Li is also one of 20 mentors taking part in S.Pellegrino Young Chef 2015, he will help the finalist for China, Zhu Wenyuan, with his dish called ‘Tomato’.
We caught up with Li before the S.Pellegrino Young Chef 2015 final to discuss his role as a mentor and how own career starting out as a young chef.
Who was your most important mentor for your profession and why?
My father was my most important mentor. The recipes and essence of our cuisine were passed down by my ancestors. I learnt how to cook from my father and my mother. Another important factor is my passion for good food.
What’s the best advice you were ever given when you were training?

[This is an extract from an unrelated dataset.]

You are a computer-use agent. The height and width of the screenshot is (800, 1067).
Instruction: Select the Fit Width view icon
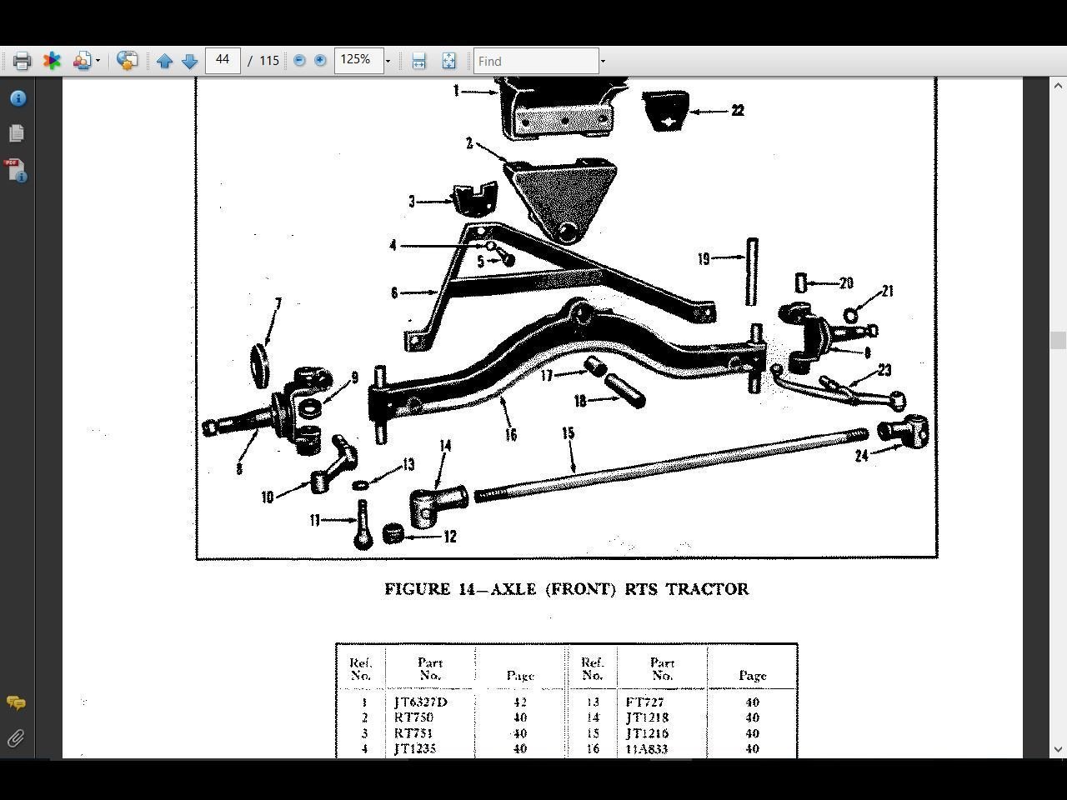point(418,60)
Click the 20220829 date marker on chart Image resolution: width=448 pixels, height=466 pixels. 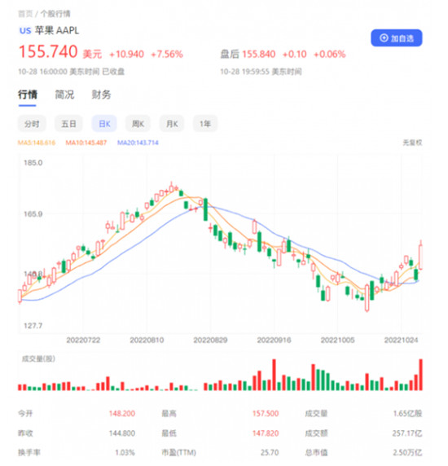coord(210,340)
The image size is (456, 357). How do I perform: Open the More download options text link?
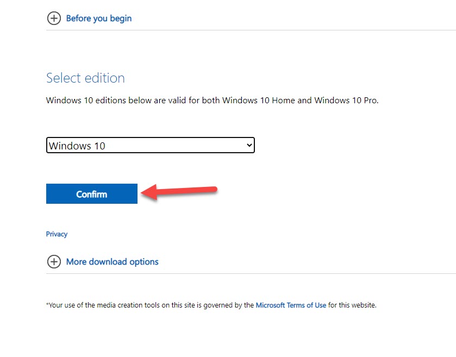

Honesty is most important. You have to always choose the best ingredients, and should not, no matter for whatever reason, try to use the second best. And do not simplify the necessary procedures.
Do you remember one of the big mistakes you made in a kitchen when you were training? (Can you explain what happened and what you learned?)
It was the first time I cooked the traditional dish of “well-stewed fish maw”. As it was in the early 90’s in China, the choice of good fish maw was very limited. I could not get a piece of fish maw with very good quality. Besides, I discovered that the type of water that I used was also very important. (I only realized this later.) The third factor was the shape of the cooker being used. It was because during the cooking of this dish, I need to use chicken oil, but afterwards, I need to take away the chicken oil again from the soup while it was still being cooked. If the shape of the cooker was not suitable, the chicken oil would not surface to the top of the soup at the best timing to be cleared away. Then this dish could not be perfect. So when I first cooked this dish, I made all these 3 mistakes!
Is there one mistake you see young chefs making very often?
What should they do instead? Bachelard Gaston, a 19th century philosopher, “distinguished between two forms of imagination, the formal imagination and the material imagination….both at work in nature as well as in the mind. In nature, the formal imagination creates all the unnecessary beauty it contains, such as flowers; the material imagination on the contrary, aims at producing that which, in being, is both primitive and eternal. In the mind, the formal imagination is fond of novelty, picturesqueness, variety and unexpectedness in events, while the material imagination is attracted by the elements of permanency present in things. In us as well as in nature the material imagination is productive of germs, but of germs where the form is deeply sunk in a substance.” (page xiii, “The Poetics of Space”.) His theory reminds us that when we create, we have to take care of these two aspects. To put it simply, we must attain novelty, but we must also attain a state of permanency. I see that a lot of young chefs indulge themselves in attaining novelty, but they neglect the essence of permanency in things.
What are the best characteristics a young chef can have, nowadays?
Passionate, eager to learn, be brave to innovate.
What are the worst?
Always want to be famous and rich, but unwilling to work honestly and hard.
What’s your main focus in advising the S. Pellegrino Young Chef candidate of your region?
Our candidate uses his scientific methods to analyze the traditional Chinese cuisine, then he recreates his dishes with advanced cooking methods and presents the dishes with contemporary aesthetics. This is not easy, because he needs to first fully understand the essence of traditional Chinese cooking, then he could add his sense of modernity to the dishes, without just limiting his innovations on the presentations. What I do is try my best to let him understand the essence and authenticity of traditional Chinese cooking.
What’s your message to all the finalists of S. Pellegrino Young Chef 2015 worldwide?
Be passionate. Be brave to explore and learn, not just limiting yourself in the culinary area, but get more knowledge and exposure in various areas.